How do we combat unconscious bias in medicine? We work on increasing awareness of biases by both physicians and patients. In addition to gender, race and ethnic bias can be present. After awareness comes education, with a focus on how physicians can limit the impact of bias in decision-making. We work on improving the diversity of the medical workforce. I do believe that if we had more women and minority orthopedic surgeons, we would change the culture of the profession. I am embarrassed to write that orthopedic surgery has the lowest percentage of women in residency training programs of any surgical specialty.
Two groups I am personally involved with are moving the needle in a positive direction.
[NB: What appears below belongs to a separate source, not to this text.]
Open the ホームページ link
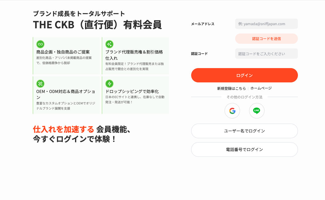Screen dimensions: 325x200 tap(261, 88)
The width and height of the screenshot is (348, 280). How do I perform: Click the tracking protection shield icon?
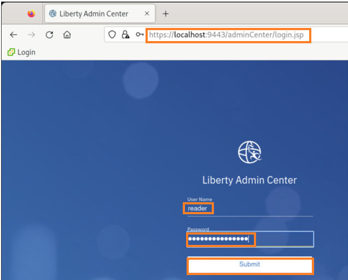[112, 35]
The pipeline of young women interested in orthopedic surgery is increasing due to the dedicated efforts of The Perry Initiative, a program that supports workshops for high school and medical school women to introduce them to engineering and orthopedics. Patients, physicians and policy makers are the focus of Movement is Life, a multi-stakeholder group focused on improving musculoskeletal care in America by decreasing health care disparities. I have been honored to co-chair this caucus for four years. We are in the process of creating a documentary focused on the impact of obesity, arthritis, gender, race and bias on people. The women’s stories we captured are powerful, and you will not be able to watch it without being moved.
So should a woman have a female doctor? I don’t know, but I think that women need to make sure their doctor hears their voice. For those of us with husbands, it is easy to see how the differences in communication styles influence interpretations of conversations and subsequent actions. Make sure your doctor has a female ear.
Mary I. O’Connor, M.D., is chair of the Department of Orthopedic Surgery and professor of orthopedics at Mayo Clinic in Jacksonville, Fla.. She is medical director of Mayo's Office of Integrity and Compliance and serves on the Executive Operations Team at Mayo Clinic in Florida.
Effect of pretransplant dialysis modality and duration on long-term outcomes of children receiving renal transplants.
Butani L, Perez RV.
Transplantation. 2011 Feb 27;91(4):447-51.
The effect of patients' sex on physicians' recommendations for total knee arthroplasty.
Borkhoff CM, Hawker GA, Kreder HJ, Glazier RH, Mahomed NN, Wright JG.
CMAJ. 2008 Mar 11;178(6):681-7.
Thanks Dr. O'Connor for this important - and shocking - overview of a pervasive issue in health care. I've been writing about (and living with!) the reality of gender imbalance and unconscious bias since my own "widow maker" heart attack in 2008 (and my subsequent participation in Mayo Clinic's "WomenHeart Science & Leadership Symposium" that same year). Even the name of my cardiac diagnosis tells you that docs don't consider this a woman's issue, right? They are not, after all, calling it the "widowermaker". . .
I have quoted your essay on my blog, Heart Sisters - you might be interested in reading the many readers' comments in response.
Many thanks for your good work on this issue.